-- begin --

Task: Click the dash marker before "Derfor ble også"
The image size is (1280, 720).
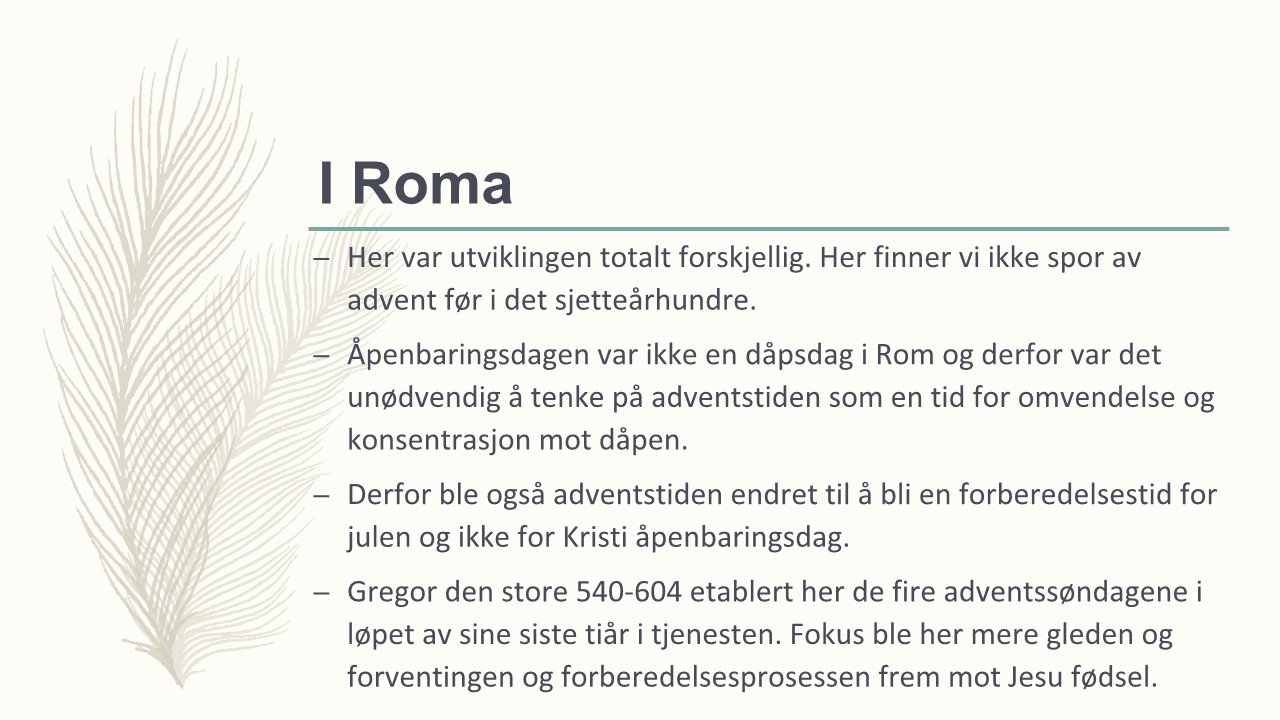Action: [321, 495]
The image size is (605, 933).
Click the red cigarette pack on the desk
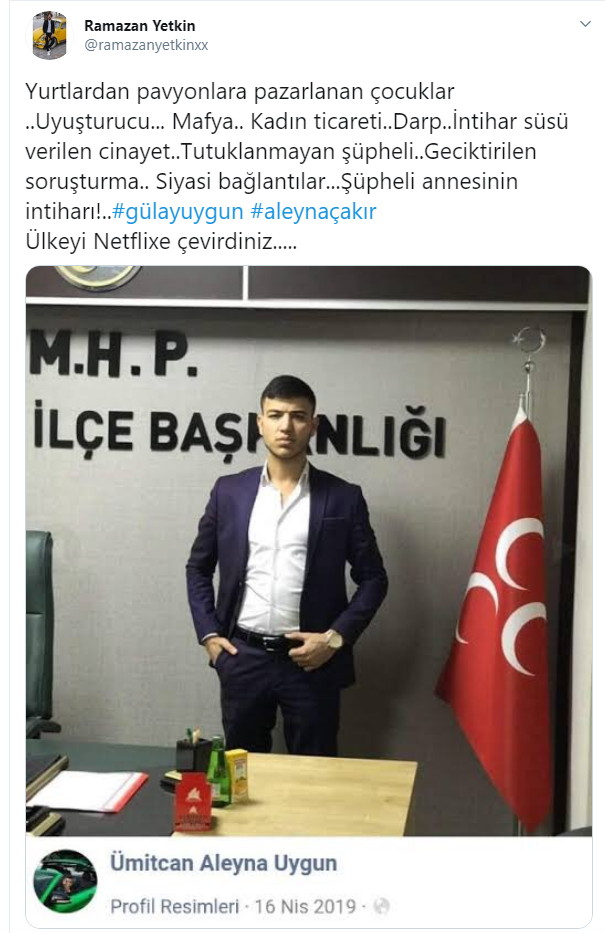pyautogui.click(x=193, y=800)
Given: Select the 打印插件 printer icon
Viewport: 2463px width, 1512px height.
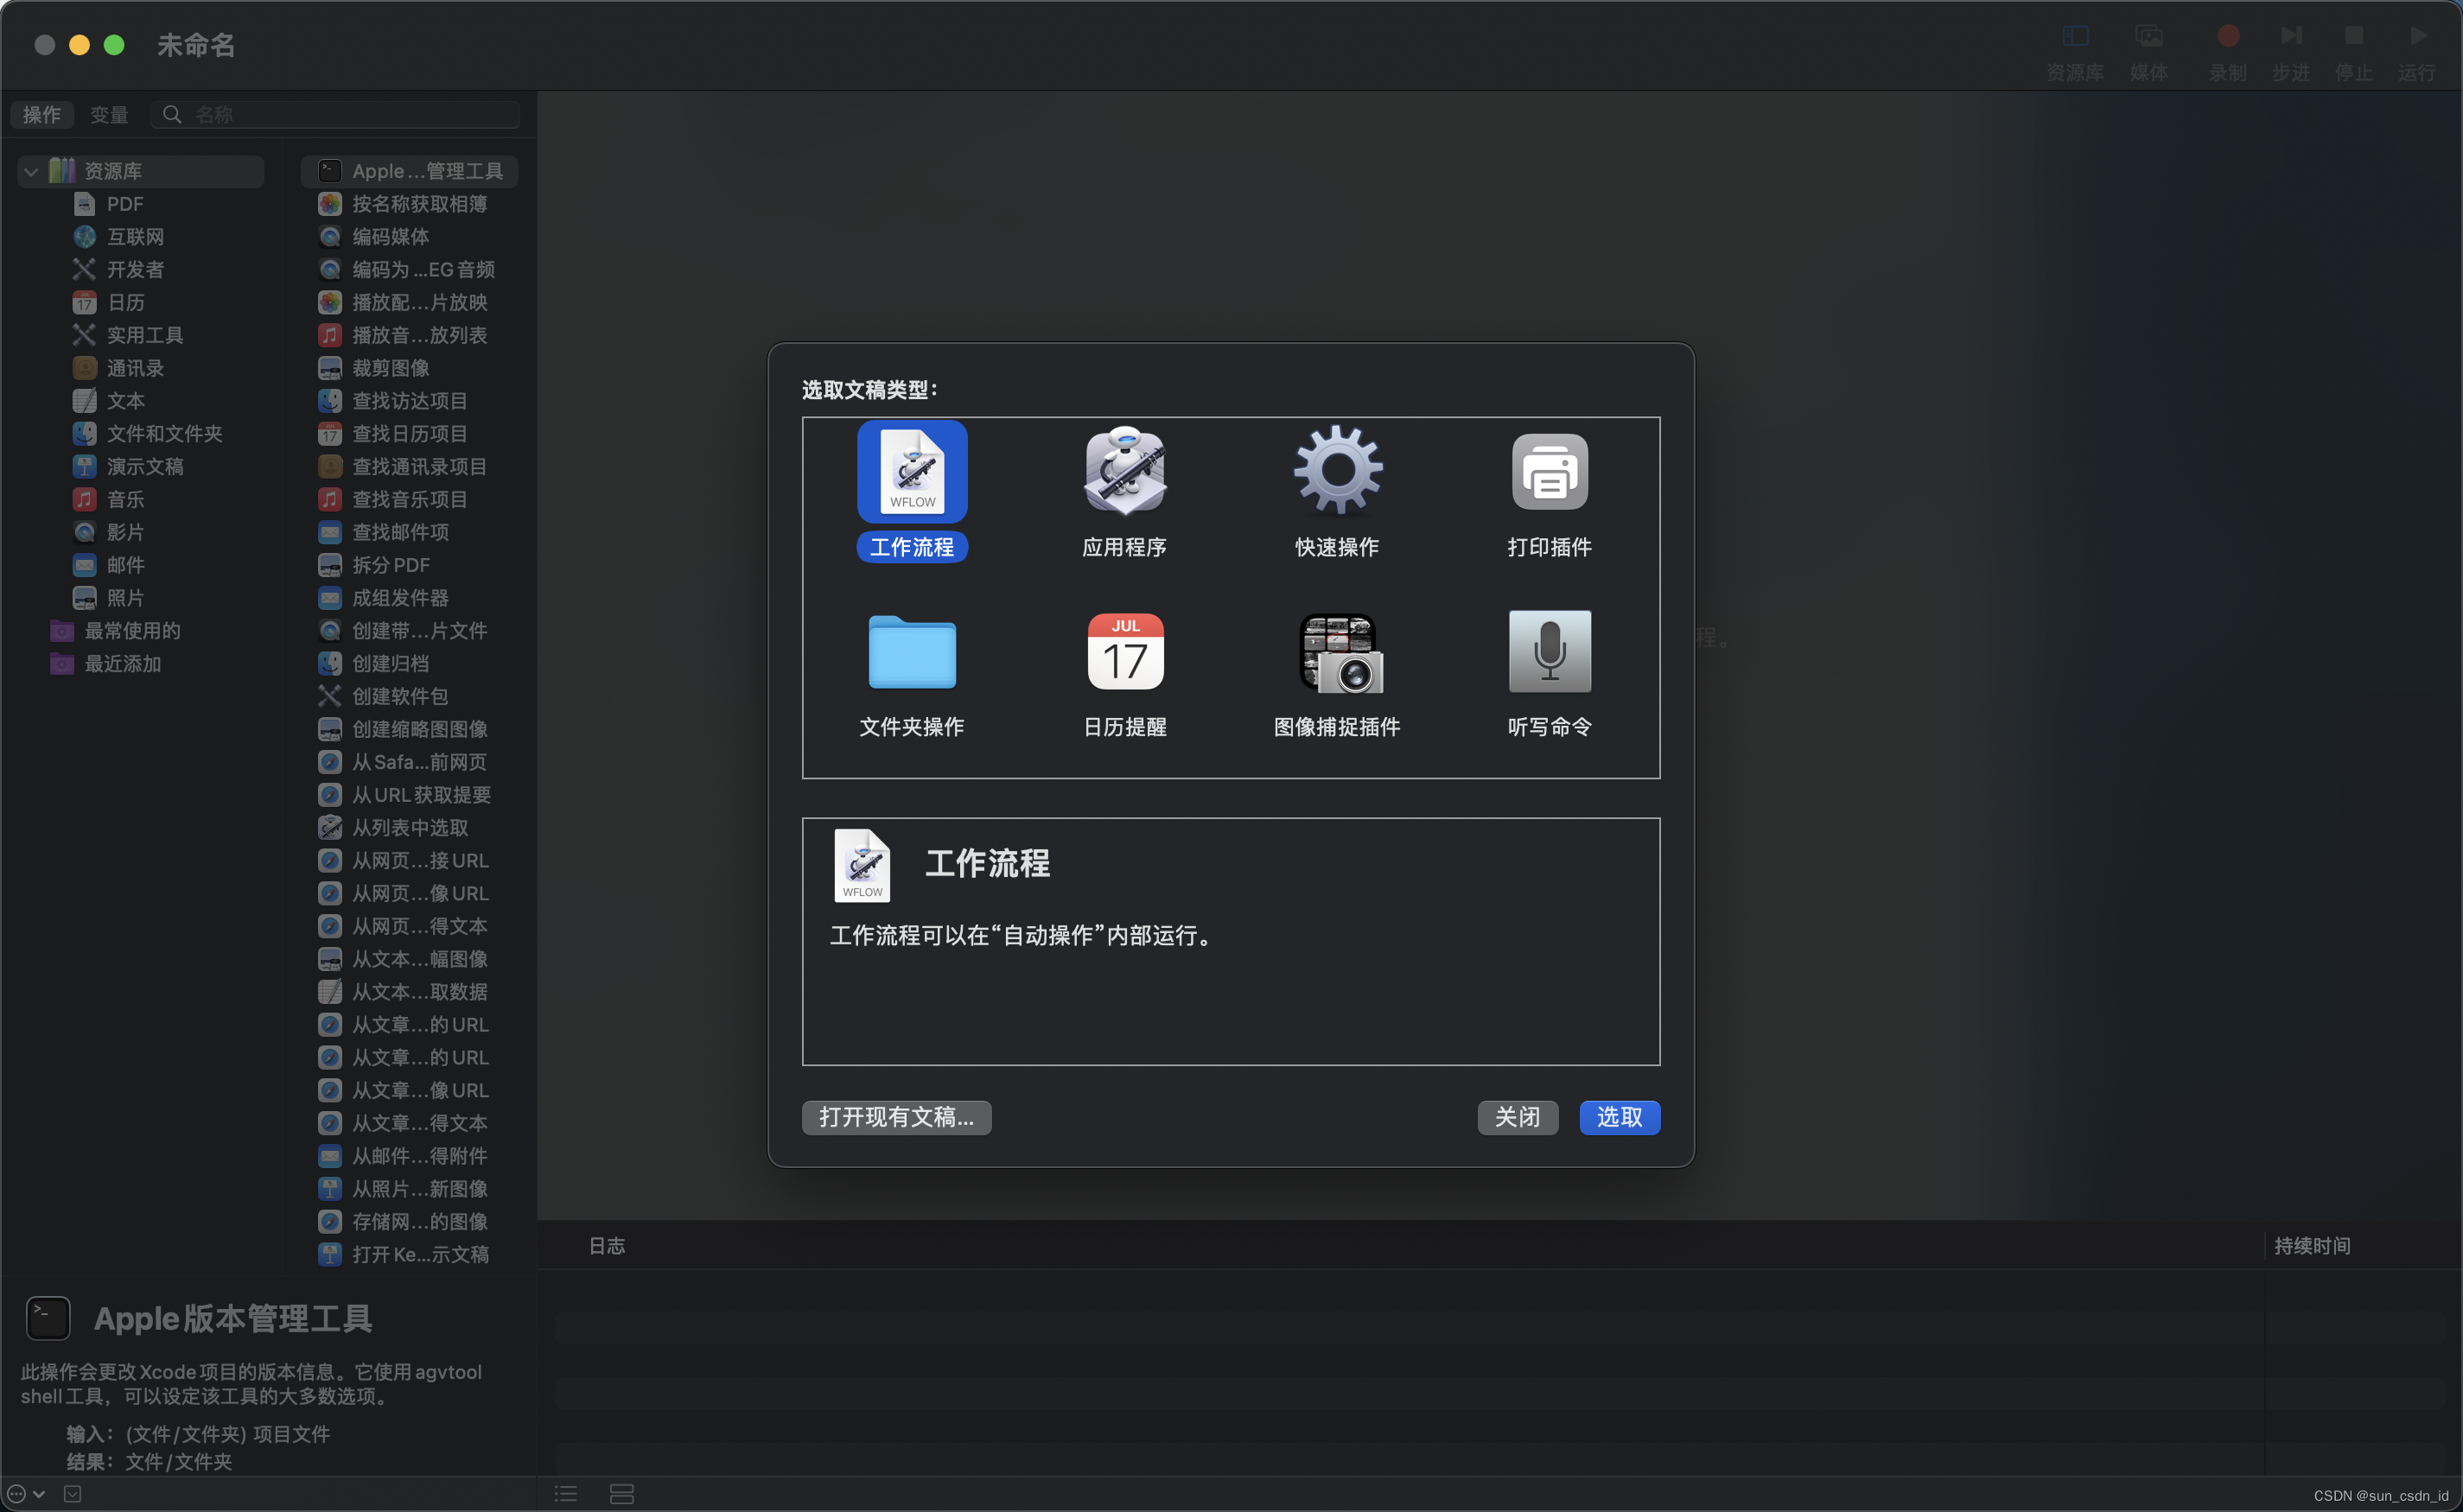Looking at the screenshot, I should tap(1549, 472).
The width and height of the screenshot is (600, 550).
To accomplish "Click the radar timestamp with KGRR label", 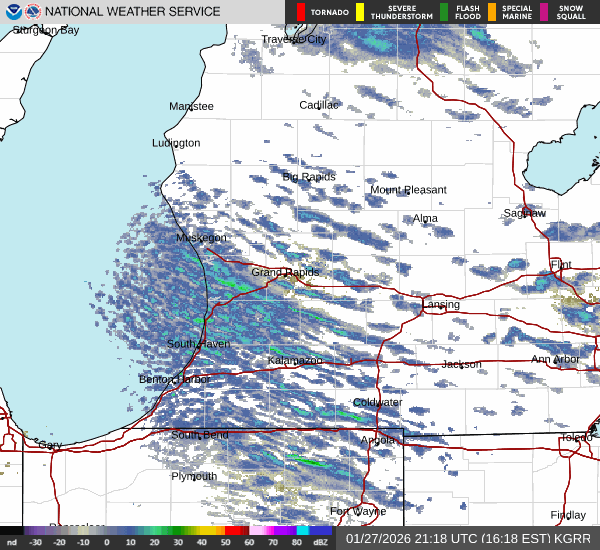I will click(x=468, y=538).
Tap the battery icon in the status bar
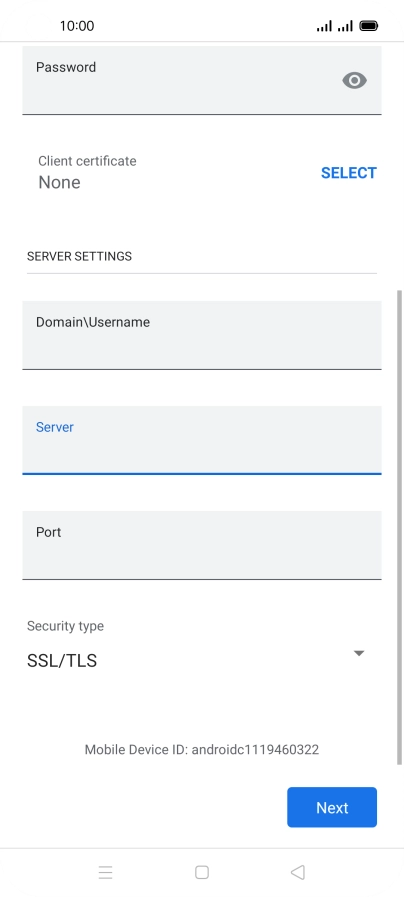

-- end --

:: WHAT YOU NEED TO DO ::
Could you write out the listing again from its start through the line containing "pyautogui.click(x=193, y=800)", both included, scaling every coordinate in the answers by 0.95 and rounding to whole numbers with halves going up? Leave all other numbers and text unchanged, give only those lines, and omit the pictures.

:: THE OUTPUT ::
Task: Click the dash marker before "Derfor ble også"
The image size is (1280, 720).
Action: [305, 470]
The image size is (605, 933).
Click the red cigarette pack on the desk
pyautogui.click(x=183, y=760)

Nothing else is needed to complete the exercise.